Of course, throughout my adult life, I have seriously grappled with questions about God and faith and goodness.  As a human being, subject to the slings and arrows of the world, I struggle with doubt.  It comes with the territory of spirituality, I believe.  I think a faith that is blind is dangerous.  It can lead to terrible acts committed in the name of religion.  If you don't believe me, check out Jonestown, the Crusades, Spanish Inquisition, Salem witch trials, and 9-11 attacks.  Blind faith taken to the extreme with disastrous results.

What I have learned in my years on this planet is that talking about God and faith in the abstract means absolutely nothing to me.  It's the actual action of God (some people call it grace) that compels me, invigorates my belief.  So, if you call yourself a follower of God or Yahweh or Buddha or Muhammad or Jesus, prove it.  Live a life of compassion and love and acceptance.  Don't judge people.  Help them.  Feed the hungry.  Respect the environment.  Care for the ill.  Shelter the homeless.  That is the true proof of the existence of a Creator.  When we do things that are bigger than ourselves.

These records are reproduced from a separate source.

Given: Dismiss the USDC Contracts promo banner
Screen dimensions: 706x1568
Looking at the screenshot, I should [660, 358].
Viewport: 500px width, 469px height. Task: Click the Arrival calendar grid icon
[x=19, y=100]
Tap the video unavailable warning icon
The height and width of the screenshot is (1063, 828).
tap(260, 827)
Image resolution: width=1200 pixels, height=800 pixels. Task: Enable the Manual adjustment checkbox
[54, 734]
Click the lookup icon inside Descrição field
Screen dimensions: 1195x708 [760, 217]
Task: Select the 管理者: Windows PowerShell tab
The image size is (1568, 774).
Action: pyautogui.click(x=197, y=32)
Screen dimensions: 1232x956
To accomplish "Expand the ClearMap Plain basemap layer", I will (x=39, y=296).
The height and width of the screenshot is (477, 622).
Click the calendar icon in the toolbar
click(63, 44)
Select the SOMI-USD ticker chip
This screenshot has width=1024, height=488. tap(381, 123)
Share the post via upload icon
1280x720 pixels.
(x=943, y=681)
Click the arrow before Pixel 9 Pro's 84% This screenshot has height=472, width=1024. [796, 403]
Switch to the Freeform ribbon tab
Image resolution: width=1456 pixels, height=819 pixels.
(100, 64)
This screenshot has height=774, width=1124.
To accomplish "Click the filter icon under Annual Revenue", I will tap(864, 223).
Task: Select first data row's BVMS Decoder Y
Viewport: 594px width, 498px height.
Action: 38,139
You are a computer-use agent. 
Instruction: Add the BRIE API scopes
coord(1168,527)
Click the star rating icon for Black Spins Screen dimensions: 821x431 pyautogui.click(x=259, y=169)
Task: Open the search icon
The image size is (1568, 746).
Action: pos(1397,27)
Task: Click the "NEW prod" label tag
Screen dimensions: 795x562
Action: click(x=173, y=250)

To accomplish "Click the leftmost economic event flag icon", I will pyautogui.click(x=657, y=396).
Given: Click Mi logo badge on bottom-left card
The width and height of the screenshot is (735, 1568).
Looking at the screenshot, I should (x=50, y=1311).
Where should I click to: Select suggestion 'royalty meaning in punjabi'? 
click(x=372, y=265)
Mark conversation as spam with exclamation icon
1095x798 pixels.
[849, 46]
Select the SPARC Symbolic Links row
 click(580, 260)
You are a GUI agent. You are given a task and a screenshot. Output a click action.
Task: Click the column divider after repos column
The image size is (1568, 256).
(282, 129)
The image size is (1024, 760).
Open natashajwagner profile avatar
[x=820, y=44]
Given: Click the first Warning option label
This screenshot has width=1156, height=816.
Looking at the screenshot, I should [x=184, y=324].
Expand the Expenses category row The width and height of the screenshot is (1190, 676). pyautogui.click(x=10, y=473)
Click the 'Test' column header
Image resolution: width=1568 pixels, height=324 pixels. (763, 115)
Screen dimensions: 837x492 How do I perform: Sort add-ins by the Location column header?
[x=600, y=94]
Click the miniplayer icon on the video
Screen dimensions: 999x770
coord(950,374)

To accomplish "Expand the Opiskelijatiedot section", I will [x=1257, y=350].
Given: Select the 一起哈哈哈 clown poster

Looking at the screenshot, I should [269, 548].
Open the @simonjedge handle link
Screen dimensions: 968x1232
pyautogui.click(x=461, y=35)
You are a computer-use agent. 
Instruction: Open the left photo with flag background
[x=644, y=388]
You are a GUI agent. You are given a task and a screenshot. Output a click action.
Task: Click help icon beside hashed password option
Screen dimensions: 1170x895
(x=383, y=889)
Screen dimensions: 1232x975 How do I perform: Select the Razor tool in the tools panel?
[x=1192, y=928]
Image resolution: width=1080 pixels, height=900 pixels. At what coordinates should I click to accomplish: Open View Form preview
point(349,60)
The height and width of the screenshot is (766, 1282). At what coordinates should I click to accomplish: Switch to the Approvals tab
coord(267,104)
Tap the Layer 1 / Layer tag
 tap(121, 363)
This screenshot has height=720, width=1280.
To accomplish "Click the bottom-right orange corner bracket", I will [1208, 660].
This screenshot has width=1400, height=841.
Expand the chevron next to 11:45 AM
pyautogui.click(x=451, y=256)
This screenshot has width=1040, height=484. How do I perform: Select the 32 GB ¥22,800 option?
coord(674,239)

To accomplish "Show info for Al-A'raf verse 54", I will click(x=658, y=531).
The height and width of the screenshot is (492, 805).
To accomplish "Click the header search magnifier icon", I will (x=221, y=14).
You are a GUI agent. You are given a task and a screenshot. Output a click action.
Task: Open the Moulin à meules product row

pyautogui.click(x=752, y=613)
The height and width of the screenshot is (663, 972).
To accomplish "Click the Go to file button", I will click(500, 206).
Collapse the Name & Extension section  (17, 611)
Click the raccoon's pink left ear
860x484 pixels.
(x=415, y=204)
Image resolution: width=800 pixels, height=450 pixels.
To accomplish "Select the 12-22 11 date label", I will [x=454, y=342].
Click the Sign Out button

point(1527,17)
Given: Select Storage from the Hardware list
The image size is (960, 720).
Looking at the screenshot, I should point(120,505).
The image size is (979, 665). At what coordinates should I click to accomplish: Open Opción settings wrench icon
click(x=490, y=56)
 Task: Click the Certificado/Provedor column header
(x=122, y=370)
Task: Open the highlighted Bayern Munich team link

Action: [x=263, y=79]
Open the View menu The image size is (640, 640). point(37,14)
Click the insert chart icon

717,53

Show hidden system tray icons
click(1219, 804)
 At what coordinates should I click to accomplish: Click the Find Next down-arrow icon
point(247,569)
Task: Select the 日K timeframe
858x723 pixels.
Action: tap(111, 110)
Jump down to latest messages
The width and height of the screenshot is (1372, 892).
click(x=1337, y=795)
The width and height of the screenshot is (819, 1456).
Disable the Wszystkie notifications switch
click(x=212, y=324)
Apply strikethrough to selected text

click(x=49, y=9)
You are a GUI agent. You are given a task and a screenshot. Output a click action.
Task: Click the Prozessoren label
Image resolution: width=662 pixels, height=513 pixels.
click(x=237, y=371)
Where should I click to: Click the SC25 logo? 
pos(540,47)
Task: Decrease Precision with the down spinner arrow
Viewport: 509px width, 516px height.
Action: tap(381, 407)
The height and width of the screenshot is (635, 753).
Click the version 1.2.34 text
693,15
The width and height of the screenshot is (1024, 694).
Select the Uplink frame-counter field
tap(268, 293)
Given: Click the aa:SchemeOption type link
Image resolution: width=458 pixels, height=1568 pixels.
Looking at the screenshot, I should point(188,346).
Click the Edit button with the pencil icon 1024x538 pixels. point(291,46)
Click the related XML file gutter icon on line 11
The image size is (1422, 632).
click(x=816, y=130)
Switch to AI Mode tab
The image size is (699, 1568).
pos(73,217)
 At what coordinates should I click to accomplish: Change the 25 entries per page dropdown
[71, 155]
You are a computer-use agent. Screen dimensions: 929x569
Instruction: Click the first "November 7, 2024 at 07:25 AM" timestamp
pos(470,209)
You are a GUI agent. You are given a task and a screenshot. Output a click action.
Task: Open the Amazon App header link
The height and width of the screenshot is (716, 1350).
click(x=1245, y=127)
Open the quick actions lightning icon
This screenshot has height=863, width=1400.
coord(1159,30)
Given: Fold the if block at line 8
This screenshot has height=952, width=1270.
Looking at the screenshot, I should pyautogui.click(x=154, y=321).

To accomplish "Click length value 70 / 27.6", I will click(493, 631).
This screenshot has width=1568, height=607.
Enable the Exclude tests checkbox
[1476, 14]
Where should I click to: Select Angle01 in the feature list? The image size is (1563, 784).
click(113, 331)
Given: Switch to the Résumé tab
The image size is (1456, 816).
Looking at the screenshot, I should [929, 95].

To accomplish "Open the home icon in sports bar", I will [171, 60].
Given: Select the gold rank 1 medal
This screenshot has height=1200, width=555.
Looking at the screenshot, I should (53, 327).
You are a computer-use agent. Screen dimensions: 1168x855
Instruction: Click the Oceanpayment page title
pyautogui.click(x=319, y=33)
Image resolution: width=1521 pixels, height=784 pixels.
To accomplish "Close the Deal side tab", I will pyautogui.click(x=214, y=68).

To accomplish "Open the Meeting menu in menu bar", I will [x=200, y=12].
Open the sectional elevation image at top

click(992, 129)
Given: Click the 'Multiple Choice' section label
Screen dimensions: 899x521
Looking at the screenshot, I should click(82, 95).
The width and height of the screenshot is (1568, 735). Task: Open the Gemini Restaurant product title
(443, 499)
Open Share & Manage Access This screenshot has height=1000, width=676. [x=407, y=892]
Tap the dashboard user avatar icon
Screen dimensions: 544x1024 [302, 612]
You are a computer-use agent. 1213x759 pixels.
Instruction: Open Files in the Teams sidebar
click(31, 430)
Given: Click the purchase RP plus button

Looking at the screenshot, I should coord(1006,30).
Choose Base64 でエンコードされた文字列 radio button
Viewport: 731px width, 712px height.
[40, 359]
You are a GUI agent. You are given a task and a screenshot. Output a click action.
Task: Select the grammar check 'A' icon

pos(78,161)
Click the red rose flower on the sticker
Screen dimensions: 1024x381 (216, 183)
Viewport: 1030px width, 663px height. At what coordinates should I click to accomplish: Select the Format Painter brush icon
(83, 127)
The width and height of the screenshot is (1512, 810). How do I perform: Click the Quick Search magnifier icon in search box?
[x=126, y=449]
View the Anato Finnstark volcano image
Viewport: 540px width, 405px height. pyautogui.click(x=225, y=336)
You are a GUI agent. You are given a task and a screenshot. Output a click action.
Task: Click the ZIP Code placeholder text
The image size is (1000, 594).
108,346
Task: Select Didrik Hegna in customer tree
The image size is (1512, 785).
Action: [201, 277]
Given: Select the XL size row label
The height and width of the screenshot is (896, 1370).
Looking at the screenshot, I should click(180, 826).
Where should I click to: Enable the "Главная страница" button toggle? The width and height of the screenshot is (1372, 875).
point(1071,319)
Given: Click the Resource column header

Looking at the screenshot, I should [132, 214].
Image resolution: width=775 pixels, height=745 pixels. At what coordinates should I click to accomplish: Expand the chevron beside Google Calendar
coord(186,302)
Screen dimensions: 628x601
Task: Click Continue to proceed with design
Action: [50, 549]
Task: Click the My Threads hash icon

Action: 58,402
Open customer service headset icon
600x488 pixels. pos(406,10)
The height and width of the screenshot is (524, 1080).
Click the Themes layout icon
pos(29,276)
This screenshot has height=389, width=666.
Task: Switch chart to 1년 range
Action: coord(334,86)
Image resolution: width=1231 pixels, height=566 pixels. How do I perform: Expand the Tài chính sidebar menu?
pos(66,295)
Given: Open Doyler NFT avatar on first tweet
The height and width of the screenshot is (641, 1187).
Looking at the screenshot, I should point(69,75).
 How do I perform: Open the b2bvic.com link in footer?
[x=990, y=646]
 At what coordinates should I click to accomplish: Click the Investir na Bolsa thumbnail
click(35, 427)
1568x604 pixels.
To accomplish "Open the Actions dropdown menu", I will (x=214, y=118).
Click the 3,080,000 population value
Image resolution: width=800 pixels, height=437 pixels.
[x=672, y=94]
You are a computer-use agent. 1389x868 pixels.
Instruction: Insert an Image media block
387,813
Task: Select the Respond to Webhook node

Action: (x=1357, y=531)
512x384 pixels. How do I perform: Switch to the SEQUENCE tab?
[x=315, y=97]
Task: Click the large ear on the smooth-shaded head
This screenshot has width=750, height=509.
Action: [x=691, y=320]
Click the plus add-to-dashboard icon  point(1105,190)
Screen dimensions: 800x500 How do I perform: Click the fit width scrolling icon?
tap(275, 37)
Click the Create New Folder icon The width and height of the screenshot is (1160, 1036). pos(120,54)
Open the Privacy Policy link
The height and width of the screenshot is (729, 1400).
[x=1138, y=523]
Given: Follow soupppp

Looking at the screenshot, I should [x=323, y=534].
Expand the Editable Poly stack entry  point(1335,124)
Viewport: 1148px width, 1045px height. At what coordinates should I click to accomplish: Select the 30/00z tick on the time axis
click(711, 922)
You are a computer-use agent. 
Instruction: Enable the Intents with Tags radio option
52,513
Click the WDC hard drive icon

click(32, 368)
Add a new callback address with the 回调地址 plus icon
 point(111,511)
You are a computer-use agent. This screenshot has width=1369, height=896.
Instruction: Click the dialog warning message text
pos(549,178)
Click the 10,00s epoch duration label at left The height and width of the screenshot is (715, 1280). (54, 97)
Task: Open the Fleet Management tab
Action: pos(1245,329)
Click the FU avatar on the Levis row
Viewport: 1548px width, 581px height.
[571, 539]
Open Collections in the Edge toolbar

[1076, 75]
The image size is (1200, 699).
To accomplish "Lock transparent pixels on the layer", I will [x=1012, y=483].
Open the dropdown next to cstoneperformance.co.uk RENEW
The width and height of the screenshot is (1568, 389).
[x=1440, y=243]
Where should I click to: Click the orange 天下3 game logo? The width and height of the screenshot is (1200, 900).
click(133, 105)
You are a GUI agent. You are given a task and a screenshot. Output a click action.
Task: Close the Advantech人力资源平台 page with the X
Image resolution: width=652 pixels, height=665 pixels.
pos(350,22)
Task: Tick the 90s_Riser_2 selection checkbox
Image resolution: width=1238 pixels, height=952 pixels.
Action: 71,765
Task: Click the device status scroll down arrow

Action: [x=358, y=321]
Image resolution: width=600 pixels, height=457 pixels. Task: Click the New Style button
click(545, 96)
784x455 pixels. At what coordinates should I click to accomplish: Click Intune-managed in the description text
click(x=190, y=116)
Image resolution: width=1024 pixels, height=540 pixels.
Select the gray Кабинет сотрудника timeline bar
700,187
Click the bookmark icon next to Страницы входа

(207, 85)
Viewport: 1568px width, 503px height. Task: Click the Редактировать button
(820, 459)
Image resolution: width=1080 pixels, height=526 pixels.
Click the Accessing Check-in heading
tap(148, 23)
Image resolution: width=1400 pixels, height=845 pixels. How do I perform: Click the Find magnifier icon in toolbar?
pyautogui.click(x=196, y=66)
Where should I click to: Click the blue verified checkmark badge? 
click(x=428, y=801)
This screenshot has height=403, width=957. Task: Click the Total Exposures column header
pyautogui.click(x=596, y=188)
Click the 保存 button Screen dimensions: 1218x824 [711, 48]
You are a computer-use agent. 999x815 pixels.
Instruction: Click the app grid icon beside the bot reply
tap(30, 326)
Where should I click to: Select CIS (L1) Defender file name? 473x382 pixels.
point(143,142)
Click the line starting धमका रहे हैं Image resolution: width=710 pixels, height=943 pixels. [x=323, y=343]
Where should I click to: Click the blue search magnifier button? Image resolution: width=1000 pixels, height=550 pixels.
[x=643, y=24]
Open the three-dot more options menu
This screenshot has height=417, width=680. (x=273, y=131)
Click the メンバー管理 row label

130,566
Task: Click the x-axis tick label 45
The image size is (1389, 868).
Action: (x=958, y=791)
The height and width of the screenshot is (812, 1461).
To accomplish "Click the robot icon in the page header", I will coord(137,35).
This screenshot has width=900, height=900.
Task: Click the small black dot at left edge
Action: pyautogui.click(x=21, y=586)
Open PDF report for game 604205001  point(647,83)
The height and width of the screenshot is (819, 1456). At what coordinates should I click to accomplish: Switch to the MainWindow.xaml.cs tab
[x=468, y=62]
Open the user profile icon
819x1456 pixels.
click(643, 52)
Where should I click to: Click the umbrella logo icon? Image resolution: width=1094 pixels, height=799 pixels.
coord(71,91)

Today, I had another miracle happen to me.  A huge act of grace and compassion from friends who know my family's struggles.  It humbled me and filled me with a true belief in grace.  I know this couple will read this post, and I want them to know that I am thankful beyond words (which is quite a statement, coming from a poet).  This wasn't an act of blind faith.  It was an act of mindful love.  And I am truly and devotedly speechless.

For those of you who are curious about what this miracle was, you are missing my point.  Be aware that there are people in this world who are prisms of compassion.  Testaments to the human action of God (in whatever form you believe) in the world.  That is my point.

And for that, Saint Marty is deeply, profoundly thankful.